• **WHAT TO WORK ON**: In the records below, find the line containing "The height and width of the screenshot is (266, 395)." and restate it and all lines after it exactly, through the last line.

Items listed in a dataset:
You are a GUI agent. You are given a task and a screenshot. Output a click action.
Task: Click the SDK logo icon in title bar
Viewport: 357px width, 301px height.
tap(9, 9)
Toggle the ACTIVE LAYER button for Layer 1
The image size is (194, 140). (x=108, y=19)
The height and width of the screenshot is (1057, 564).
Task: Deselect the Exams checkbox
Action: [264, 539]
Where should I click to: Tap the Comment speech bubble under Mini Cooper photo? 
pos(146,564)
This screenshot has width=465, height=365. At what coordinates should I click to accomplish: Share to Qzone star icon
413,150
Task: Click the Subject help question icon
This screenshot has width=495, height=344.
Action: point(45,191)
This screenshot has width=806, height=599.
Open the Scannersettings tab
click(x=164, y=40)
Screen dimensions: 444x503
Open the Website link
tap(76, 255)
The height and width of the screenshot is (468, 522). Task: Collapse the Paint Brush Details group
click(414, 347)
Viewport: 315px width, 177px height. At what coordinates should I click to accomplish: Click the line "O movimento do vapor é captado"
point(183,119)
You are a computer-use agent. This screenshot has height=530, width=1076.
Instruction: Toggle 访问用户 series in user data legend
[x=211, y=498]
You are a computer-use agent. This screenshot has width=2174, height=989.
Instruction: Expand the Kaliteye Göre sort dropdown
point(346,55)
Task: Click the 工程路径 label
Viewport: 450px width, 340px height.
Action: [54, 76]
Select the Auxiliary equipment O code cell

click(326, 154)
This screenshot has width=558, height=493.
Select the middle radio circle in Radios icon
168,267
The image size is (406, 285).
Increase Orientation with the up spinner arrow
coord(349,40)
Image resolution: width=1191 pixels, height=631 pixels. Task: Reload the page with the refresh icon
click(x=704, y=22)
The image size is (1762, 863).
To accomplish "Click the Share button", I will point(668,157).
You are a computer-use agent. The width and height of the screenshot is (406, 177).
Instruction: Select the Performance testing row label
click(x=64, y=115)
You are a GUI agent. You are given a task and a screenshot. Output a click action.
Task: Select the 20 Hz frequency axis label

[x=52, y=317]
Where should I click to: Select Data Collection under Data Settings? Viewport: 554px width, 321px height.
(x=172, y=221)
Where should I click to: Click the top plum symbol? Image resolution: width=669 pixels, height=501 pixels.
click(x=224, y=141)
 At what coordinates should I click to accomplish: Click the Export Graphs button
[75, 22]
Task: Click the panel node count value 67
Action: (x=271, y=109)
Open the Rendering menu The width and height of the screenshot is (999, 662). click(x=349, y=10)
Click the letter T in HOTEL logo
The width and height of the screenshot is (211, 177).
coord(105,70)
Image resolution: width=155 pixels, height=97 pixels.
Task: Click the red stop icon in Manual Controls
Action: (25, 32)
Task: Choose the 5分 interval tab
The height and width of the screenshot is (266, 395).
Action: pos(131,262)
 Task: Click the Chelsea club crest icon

• **EXPECTED ANSWER**:
The height and width of the screenshot is (266, 395).
Action: pos(131,262)
 Task: Click the Chelsea club crest icon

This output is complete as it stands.